New legislation on global minimum tax to take effect 1 January 2024
December 20, 2023
Source: Baker McKenzie
In brief
On 29 November 2023, the Vietnam National Assembly adopted Resolution No. 107/2023/QH15, regarding the application of top-up corporate income tax according to the Global Anti-Base Erosion rules ("Resolution 107"). Resolution 107 covers both Qualified Domestic Minimum Top-Up Tax (QDMTT) and Income Inclusion Rule (IIR). It will take effect from 1 January 2024 and be applicable from fiscal year 2024.
Key takeaways
- Resolution 107 is brief (only 8 articles), with reference to the Global Anti-Base Erosion rules provided by the Inclusive Framework on BEPS.
- The government will issue implementing regulations to provide further details for definition of terms, determination of QDMTT and IIR payables, and other issues related to tax administration.
- Articles 4 and 5 of the Resolution provide the formulas to calculate QDMTT and IIR without details on how to determine each factor, which will be provided in the government's implementing regulations.

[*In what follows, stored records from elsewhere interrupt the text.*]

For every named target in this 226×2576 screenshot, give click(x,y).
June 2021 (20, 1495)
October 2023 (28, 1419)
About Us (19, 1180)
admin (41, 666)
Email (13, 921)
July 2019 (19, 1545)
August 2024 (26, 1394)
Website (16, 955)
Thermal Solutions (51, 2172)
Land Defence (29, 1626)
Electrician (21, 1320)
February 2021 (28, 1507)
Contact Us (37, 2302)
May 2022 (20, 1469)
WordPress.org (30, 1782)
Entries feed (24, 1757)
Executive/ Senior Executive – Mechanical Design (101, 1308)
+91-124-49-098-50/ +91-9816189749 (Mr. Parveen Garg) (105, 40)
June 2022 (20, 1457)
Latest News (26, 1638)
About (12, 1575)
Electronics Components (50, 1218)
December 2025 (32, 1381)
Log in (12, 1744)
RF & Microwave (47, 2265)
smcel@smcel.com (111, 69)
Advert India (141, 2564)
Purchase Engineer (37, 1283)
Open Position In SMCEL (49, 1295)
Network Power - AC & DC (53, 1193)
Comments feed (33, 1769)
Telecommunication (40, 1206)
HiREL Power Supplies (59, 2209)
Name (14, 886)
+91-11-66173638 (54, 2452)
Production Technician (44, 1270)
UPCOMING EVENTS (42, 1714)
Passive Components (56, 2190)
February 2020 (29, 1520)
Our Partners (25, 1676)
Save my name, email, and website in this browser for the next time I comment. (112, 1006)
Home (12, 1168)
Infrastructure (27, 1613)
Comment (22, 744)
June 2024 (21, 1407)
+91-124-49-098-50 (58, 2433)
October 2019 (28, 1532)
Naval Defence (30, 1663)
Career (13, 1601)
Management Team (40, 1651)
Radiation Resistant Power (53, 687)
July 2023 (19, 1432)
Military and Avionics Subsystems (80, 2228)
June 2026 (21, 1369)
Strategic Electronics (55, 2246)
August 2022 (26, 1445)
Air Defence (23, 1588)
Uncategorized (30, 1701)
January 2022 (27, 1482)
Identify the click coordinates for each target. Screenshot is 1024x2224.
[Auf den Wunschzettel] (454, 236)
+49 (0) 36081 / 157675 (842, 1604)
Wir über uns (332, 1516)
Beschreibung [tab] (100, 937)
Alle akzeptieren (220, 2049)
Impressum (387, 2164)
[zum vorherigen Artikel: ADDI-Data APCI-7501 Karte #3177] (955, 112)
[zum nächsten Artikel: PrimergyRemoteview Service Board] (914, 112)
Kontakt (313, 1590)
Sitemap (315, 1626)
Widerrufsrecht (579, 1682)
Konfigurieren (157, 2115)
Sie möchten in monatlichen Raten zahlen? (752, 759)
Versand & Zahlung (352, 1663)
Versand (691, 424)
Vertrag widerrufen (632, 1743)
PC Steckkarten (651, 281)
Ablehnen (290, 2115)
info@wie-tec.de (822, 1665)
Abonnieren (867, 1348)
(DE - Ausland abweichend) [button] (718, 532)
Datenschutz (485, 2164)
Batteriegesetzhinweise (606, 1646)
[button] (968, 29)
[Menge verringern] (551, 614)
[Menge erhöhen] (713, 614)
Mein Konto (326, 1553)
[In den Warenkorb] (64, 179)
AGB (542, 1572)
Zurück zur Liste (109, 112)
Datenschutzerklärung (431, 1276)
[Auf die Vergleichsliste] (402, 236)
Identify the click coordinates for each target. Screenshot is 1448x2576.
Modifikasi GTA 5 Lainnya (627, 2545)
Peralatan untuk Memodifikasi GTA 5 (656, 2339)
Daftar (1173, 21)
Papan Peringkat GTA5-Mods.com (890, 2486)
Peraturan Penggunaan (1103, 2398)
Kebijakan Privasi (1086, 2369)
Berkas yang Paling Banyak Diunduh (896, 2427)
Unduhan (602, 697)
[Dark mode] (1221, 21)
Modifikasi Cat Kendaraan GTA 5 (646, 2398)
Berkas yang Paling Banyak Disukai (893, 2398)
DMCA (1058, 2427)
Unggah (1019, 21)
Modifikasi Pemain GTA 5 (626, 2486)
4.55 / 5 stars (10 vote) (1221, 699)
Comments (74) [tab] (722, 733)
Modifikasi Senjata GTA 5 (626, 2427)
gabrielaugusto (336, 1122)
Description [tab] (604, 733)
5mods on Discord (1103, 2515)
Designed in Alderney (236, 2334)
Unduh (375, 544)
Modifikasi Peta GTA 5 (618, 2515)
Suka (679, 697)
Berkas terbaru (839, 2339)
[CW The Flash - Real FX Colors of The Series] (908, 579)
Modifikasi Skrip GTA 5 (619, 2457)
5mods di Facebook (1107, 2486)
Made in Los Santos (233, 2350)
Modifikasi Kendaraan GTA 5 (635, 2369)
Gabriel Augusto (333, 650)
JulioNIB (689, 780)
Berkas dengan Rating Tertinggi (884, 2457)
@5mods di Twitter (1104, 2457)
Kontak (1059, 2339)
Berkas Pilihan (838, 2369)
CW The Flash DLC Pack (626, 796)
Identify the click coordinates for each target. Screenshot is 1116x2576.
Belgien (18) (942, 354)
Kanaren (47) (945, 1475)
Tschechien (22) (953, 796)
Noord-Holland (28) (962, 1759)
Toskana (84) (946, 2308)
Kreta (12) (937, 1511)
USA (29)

- The foreign currency exchange rate that is used to determine the thresholds of revenue/income quoted in foreign currency under Resolution 107 is the average of the central rate issued by the State Bank of Vietnam for December of the year preceding the relevant year of revenue/income.
- The government is assigned to prescribe any updates/changes adopted after 1 January 2024 by the Inclusive Framework. This means that changes to the Pillar 2 rules will be reflected in under-law legal normative documents. However, if such changes are contrary to the Resolution, the government will need to report to the National Assembly for further consideration.
- Amended CIT Law that reflects this new tax policy will be added to the legislation agenda of 2024.
- The Vietnam top-up tax under the QDMTT and IIR will be paid to the central state budget.
In more detail
QDMTT
- Object of application: Any constituent entity that: (i) operates in Vietnam; (ii) is a member of an in-scope MNE having revenues of EUR 750 million or more recorded in its ultimate parent entity's consolidated financial statements for two of four years preceding the concerned fiscal year; and (iii) pay tax in Vietnam at an effective tax rate lower than 15%
- Formulas to determine the Vietnam effective tax rate and minimum top-up tax are aligned with those provided under the Model Rules of the Inclusive Framework on BEPs.
- Tangible assets and payroll carveouts in determination of profits subject to top-up tax are allowed at the rate of 5%. Higher rate will apply during the period from 2024 to 2032.
- The Vietnam QDMTT will be deemed to be zero if both of the following conditions are satisfied:
- Average GloBE Revenue of the Vietnam constituent entities is less than EUR 10 million.
- Average GloBE Income or Loss of the Vietnam constituent entities is a loss or is less than EUR 1 million.
- Filing and payment timeline: In-scope enterprises must file the GloBE Information Return, Top-Up Corporate Income Tax Return and Report of Explanation about variations of accounting standards within 12 months after a fiscal year end. The timeline for payment is the same as the timeline for filing.
IIR
- Object of application: A constituent entity that is an ultimate parent entity, partially owned parent entity, or intermediate parent entity that is located in Vietnam, holding directly or indirectly ownership in a low-taxed constituent entity at any time in a fiscal year ̶ Such entity shall declare and pay tax according to the IIR in an amount equal to its allocable share of the top-up tax of that low-taxed constituent entity for the fiscal year unless such top-up tax is paid under a qualified IIR in another jurisdiction according to the priority in the application of the IIR as provided under the Global Anti-Base Erosion rules.
- Formulas to determine the Vietnam effective tax rate and minimum top-up tax are aligned with those provided under the Model Rules of the Inclusive Framework on BEPs.
- Tangible assets and payroll carveouts in determination of profits subject to top-up tax are allowed at the rate of 5%. A higher rate will apply for the period from 2024 to 2032.
- The Vietnam top-up tax for constituent entities located in a jurisdiction will be deemed to be zero if both of the following conditions are satisfied:
- Average GloBE Revenue of such jurisdiction is less than EUR 10 million.
- Average GloBE Income or Loss of such jurisdiction is a loss or is less than EUR 1 million.
- Filing and payment timeline: In-scope enterprises must file the GloBE Information Return, Top-Up Corporate Income Tax Return and Report of Explanation about variations of accounting standards within 18 months after the fiscal year end with respect to the first year the MNE becomes in-scope; and within 15 months after the fiscal year end for subsequent years. The timeline for payment is the same as the timeline for filing.